In addition, the official said that some exempted areas from one percent import duty comprise import of seeds, fertilizers, machinery for manufacturing of goods, raw materials of 25 sectors such as pesticides, leather industry, telecom sector, electric motors including sugar mills etc.
He said that Rs. 6.5 billion would be generated from Federal Excise Duty (FED) on locally manufacturing cigarettes. “The government will generate another Rs. 2.5 billion by imposing 10% raise in duty on import of old vehicles of over 1,000 cc but duty on 1000 cc and 800 cc old vehicles will remain unchanged at $6,000 and at $4,800 per car respectively,” he added.
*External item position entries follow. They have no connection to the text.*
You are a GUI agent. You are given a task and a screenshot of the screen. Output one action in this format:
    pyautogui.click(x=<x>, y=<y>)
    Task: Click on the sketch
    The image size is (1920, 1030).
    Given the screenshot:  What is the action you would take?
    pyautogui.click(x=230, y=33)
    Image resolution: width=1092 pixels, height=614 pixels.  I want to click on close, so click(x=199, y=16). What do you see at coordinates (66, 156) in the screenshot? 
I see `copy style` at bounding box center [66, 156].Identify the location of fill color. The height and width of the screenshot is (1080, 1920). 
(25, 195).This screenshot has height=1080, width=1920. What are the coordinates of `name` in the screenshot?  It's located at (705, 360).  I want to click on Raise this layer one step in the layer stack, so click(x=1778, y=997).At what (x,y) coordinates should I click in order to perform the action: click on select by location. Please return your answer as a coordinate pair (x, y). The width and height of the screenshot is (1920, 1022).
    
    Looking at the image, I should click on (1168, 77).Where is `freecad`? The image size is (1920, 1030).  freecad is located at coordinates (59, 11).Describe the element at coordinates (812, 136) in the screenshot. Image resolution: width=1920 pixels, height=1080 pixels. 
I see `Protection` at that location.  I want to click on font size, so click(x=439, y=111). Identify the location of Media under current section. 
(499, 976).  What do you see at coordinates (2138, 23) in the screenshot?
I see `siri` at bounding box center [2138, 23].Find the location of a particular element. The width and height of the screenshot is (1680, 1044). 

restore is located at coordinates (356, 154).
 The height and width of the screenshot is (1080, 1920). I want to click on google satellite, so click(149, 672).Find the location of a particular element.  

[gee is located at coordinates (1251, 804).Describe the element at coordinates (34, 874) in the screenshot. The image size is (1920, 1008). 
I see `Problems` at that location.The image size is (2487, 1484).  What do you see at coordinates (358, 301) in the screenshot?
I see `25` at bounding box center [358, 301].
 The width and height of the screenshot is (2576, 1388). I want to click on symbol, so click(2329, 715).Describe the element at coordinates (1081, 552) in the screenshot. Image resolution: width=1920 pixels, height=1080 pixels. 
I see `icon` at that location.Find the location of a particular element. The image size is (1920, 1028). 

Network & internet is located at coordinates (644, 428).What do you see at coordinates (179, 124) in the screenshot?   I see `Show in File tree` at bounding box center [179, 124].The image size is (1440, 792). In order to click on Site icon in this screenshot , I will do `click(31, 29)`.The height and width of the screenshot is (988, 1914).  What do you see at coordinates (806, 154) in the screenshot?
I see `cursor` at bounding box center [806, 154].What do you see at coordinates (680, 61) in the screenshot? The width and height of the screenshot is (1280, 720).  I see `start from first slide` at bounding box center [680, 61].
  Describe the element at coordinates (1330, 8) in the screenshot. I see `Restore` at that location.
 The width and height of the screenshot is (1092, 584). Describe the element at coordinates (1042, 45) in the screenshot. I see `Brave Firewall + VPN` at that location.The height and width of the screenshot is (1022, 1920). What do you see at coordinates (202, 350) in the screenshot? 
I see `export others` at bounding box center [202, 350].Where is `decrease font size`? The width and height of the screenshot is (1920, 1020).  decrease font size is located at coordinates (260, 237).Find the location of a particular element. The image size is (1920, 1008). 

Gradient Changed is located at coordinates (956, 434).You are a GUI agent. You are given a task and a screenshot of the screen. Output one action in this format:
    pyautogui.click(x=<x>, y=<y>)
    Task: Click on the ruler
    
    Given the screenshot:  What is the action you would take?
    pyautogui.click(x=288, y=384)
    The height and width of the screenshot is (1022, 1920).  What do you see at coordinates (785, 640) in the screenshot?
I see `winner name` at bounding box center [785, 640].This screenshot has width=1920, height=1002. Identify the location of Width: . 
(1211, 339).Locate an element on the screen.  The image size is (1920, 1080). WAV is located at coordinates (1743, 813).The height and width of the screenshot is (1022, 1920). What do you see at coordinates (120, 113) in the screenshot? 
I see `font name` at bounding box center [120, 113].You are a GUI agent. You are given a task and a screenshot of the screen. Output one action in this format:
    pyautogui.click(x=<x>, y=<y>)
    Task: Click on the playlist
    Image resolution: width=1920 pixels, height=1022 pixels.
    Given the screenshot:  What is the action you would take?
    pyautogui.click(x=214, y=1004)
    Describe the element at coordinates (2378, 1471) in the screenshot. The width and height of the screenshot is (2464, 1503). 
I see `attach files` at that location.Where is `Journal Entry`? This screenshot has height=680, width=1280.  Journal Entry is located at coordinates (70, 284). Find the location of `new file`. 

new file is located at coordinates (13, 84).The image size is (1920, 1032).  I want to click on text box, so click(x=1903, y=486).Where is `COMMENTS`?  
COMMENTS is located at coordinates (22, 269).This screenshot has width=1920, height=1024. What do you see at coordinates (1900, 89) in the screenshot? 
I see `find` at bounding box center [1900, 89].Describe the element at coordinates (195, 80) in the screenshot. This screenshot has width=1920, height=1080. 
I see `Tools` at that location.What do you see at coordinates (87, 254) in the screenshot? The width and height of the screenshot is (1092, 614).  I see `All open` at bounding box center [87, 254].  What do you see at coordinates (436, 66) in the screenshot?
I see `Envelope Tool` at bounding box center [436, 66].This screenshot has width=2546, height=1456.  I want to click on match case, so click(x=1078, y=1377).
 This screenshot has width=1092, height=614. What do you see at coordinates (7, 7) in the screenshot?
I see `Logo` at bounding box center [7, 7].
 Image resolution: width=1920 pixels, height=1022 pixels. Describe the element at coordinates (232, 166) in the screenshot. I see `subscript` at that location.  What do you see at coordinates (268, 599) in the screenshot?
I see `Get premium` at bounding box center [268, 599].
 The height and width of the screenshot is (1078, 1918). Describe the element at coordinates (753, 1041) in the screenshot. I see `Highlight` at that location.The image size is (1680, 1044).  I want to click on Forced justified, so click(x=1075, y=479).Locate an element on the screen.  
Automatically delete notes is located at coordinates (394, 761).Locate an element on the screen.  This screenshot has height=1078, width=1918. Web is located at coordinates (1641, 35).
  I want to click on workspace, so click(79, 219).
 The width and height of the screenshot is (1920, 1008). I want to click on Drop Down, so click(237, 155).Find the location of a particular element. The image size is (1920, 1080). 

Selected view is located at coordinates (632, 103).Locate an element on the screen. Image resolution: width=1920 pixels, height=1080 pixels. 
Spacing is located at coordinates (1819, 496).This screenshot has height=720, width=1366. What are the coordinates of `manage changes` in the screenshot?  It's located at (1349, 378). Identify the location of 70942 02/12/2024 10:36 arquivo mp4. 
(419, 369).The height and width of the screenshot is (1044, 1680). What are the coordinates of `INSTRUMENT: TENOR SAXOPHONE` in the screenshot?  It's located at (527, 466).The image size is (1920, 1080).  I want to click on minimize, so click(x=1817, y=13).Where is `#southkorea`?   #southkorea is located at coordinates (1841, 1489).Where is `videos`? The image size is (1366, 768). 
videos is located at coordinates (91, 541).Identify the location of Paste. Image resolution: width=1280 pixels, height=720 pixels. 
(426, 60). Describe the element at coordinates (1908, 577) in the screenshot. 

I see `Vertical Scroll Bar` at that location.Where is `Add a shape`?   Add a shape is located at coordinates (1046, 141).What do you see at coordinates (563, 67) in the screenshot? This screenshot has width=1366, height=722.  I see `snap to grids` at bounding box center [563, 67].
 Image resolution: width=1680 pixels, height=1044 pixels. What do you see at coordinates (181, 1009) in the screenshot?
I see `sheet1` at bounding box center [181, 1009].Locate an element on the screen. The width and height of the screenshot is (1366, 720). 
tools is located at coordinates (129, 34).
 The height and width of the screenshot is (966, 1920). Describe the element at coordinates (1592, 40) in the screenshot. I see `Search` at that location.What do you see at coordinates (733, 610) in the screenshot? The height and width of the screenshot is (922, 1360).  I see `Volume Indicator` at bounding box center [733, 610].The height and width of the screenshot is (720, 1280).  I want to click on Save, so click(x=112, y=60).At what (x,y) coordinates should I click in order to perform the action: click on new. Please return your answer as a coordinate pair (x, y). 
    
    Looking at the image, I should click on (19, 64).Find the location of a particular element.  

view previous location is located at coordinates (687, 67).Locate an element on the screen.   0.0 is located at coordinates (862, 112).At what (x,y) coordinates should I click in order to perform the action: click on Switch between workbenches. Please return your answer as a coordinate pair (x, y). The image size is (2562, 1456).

The documents revealed that as many as 61 items that came under five to 10 % fresh duties include coconuts, almonds, brazil nuts and cashew nuts, live poultry, cherries, pineapples, preserved meat, frozen fish and fish meat, ground nuts, citrus fruit, tea and coffee essences, cocoa paste and cocoa butter, strawberries, peaches, apricots, pears, trunk and suit cases-brief cases, clothing accessories of leather, garments, jackets, overcoats, ties, scarves, mufflers, shawls, tarpaulins, tents, curtains, footwear, imitation jewelry, diapers, sanitary towels and watches.
Some 289 other items that came under 10 to 15 % regulatory duty are: cheese, all kinds of powdered cheese, butter, natural honey, yogurt, apples, dried litmus products, mangoes and frozen mangoes, pineapples, guavas, oranges, watermelons, sour cherries, strawberries, avocados, mango pulp, apricots, , blackberries, loganberries, raspberries, mulberries, pomegranates, persimmons, pine nut, apples, peaches, plums, chewing gum, white chocolate, chocolate preparation, vermicelli, malt extract, corn flakes, crisp bread, bulgur wheat, cucumbers, tomatoes, mixture of vegetables and other vegetables.
Sher Hassan, a roadside vendor, said, “Even the prices of eggs and yogurt jump and we cannot afford to have proper breakfast for our school going children.”
“New taxes make goods expensive for common people and drops purchasing power of money making people relatively weak,” Dr. Shah concluded.